Provided information:
* * *

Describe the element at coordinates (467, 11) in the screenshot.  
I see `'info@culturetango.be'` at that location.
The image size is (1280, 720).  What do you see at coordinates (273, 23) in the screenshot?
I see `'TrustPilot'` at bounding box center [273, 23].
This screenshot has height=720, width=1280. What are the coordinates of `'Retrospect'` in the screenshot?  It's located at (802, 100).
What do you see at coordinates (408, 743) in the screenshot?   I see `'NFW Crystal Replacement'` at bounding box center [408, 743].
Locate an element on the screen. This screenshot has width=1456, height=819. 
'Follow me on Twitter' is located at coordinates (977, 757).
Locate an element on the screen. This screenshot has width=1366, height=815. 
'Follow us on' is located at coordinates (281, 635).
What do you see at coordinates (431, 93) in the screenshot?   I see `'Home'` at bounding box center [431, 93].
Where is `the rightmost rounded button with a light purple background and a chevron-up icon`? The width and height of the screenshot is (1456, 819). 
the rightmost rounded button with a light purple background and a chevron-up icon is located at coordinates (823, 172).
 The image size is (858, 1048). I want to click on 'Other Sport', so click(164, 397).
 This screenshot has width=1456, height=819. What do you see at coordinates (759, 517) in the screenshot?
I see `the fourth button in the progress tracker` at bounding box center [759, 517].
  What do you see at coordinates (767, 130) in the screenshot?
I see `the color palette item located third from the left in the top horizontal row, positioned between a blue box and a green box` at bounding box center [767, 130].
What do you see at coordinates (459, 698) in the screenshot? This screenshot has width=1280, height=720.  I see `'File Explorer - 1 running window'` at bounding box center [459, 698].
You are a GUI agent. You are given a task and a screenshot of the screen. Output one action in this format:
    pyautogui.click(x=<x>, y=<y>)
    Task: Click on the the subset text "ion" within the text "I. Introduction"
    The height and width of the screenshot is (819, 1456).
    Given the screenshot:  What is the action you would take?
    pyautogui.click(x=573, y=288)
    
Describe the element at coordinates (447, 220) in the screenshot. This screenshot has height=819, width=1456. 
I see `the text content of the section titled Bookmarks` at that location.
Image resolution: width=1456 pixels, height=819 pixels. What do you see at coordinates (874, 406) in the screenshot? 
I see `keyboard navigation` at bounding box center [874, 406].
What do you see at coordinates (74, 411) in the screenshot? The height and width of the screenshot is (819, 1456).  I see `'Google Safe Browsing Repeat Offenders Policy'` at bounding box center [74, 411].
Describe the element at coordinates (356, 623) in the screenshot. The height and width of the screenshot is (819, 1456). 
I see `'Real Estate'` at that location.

* * *

Description of the task:
Reproduce word for word the lines of the material, beginning with the line containing "screen. This screenshot has width=1456, height=819." and continuing through the line containing "What do you see at coordinates (459, 698)", both included.

Response for this exercise:
Locate an element on the screen. This screenshot has width=1456, height=819. 
'Follow me on Twitter' is located at coordinates (977, 757).
Locate an element on the screen. This screenshot has width=1366, height=815. 
'Follow us on' is located at coordinates (281, 635).
What do you see at coordinates (431, 93) in the screenshot?   I see `'Home'` at bounding box center [431, 93].
Where is `the rightmost rounded button with a light purple background and a chevron-up icon`? The width and height of the screenshot is (1456, 819). 
the rightmost rounded button with a light purple background and a chevron-up icon is located at coordinates (823, 172).
 The image size is (858, 1048). I want to click on 'Other Sport', so click(164, 397).
 This screenshot has width=1456, height=819. What do you see at coordinates (759, 517) in the screenshot?
I see `the fourth button in the progress tracker` at bounding box center [759, 517].
  What do you see at coordinates (767, 130) in the screenshot?
I see `the color palette item located third from the left in the top horizontal row, positioned between a blue box and a green box` at bounding box center [767, 130].
What do you see at coordinates (459, 698) in the screenshot? This screenshot has width=1280, height=720.  I see `'File Explorer - 1 running window'` at bounding box center [459, 698].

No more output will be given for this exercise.